[Collected data entries]
===

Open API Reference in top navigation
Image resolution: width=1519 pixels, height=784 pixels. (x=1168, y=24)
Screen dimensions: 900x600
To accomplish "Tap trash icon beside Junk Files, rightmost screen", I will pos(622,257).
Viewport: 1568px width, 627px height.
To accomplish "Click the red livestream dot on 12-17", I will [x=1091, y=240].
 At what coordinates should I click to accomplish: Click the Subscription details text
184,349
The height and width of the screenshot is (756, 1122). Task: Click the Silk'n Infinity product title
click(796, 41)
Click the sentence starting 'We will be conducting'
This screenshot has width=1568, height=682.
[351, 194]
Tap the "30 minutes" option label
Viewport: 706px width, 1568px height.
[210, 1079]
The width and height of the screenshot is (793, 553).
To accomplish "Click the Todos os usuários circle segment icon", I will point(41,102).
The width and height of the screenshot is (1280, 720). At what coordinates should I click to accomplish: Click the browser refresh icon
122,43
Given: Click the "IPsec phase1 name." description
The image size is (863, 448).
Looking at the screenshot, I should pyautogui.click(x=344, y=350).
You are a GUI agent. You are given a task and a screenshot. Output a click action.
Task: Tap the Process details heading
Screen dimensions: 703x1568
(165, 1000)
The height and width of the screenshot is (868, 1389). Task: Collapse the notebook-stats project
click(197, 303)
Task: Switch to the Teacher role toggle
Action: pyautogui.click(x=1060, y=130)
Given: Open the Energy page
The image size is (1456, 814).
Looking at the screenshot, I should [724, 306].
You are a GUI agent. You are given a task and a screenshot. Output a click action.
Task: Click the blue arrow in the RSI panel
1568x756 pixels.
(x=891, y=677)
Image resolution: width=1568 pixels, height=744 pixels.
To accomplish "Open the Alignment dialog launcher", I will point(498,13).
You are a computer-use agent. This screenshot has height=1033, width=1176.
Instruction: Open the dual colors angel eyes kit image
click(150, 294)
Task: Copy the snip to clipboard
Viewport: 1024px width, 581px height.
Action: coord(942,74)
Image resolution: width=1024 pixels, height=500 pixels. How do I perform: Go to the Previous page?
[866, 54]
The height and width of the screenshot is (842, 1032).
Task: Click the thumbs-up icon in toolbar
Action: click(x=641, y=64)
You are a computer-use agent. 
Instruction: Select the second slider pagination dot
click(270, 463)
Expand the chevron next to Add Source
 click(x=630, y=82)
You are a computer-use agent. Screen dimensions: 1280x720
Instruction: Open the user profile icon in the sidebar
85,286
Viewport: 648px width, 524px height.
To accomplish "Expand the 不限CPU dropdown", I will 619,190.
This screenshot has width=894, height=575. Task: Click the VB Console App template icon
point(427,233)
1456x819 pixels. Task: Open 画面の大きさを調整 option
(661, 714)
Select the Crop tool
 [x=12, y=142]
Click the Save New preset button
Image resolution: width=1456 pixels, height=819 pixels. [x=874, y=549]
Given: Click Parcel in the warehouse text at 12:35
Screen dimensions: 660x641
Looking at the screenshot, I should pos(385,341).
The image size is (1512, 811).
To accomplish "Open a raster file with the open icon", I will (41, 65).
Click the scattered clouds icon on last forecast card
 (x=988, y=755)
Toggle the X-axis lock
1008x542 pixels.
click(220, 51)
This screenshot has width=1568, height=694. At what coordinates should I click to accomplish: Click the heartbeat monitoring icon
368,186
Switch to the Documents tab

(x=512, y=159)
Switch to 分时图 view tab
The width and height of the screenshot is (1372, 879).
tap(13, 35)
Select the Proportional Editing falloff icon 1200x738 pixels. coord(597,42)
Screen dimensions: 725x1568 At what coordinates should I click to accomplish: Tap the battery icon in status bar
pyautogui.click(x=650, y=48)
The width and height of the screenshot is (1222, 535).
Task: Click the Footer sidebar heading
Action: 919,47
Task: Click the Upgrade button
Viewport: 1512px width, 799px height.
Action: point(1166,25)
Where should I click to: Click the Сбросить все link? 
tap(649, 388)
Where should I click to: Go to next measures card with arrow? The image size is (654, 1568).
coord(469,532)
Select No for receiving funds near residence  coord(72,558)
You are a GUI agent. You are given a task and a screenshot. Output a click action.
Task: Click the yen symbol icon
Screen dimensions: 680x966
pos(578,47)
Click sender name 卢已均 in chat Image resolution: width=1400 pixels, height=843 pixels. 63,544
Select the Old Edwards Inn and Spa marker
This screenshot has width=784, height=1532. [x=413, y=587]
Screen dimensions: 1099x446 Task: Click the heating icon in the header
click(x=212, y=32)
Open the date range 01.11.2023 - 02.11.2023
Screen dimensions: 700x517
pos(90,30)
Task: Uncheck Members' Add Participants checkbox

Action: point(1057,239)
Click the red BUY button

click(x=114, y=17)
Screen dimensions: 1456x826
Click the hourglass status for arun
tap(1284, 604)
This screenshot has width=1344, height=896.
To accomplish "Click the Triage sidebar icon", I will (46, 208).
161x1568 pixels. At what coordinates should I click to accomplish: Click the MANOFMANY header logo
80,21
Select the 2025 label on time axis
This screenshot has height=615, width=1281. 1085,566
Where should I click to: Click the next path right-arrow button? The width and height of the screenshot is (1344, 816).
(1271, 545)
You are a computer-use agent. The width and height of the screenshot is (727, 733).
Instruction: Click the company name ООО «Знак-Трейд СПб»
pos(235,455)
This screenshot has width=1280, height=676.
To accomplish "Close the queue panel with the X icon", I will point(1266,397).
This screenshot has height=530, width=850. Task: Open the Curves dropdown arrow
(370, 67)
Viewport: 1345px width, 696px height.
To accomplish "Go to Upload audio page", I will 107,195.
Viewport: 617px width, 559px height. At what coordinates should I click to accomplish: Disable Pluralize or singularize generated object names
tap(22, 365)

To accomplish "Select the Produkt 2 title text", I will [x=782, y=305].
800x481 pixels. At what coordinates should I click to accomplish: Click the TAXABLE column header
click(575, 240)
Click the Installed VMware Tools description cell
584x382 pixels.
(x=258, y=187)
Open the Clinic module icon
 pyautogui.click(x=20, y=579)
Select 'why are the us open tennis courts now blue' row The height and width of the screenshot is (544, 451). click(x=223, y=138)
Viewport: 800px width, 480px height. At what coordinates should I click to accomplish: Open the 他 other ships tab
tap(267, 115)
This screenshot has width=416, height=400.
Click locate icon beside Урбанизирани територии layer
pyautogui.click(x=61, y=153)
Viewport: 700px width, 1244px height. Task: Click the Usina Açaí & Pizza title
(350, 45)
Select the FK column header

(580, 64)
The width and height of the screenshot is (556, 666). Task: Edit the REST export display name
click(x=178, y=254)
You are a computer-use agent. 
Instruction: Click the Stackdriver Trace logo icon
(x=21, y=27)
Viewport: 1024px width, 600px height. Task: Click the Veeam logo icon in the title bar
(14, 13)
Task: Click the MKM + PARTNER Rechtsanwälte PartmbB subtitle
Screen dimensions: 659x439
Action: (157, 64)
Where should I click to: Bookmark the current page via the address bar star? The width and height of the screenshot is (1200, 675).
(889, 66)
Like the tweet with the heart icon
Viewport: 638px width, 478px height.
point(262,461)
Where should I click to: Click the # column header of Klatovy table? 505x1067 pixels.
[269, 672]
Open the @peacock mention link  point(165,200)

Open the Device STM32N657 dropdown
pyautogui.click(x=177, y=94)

===

» **What is expected**:
The lines that mention the word "panel" should be pulled from the records above.

» **Result**:
Task: Click the blue arrow in the RSI panel
To accomplish "Close the queue panel with the X icon", I will point(1266,397).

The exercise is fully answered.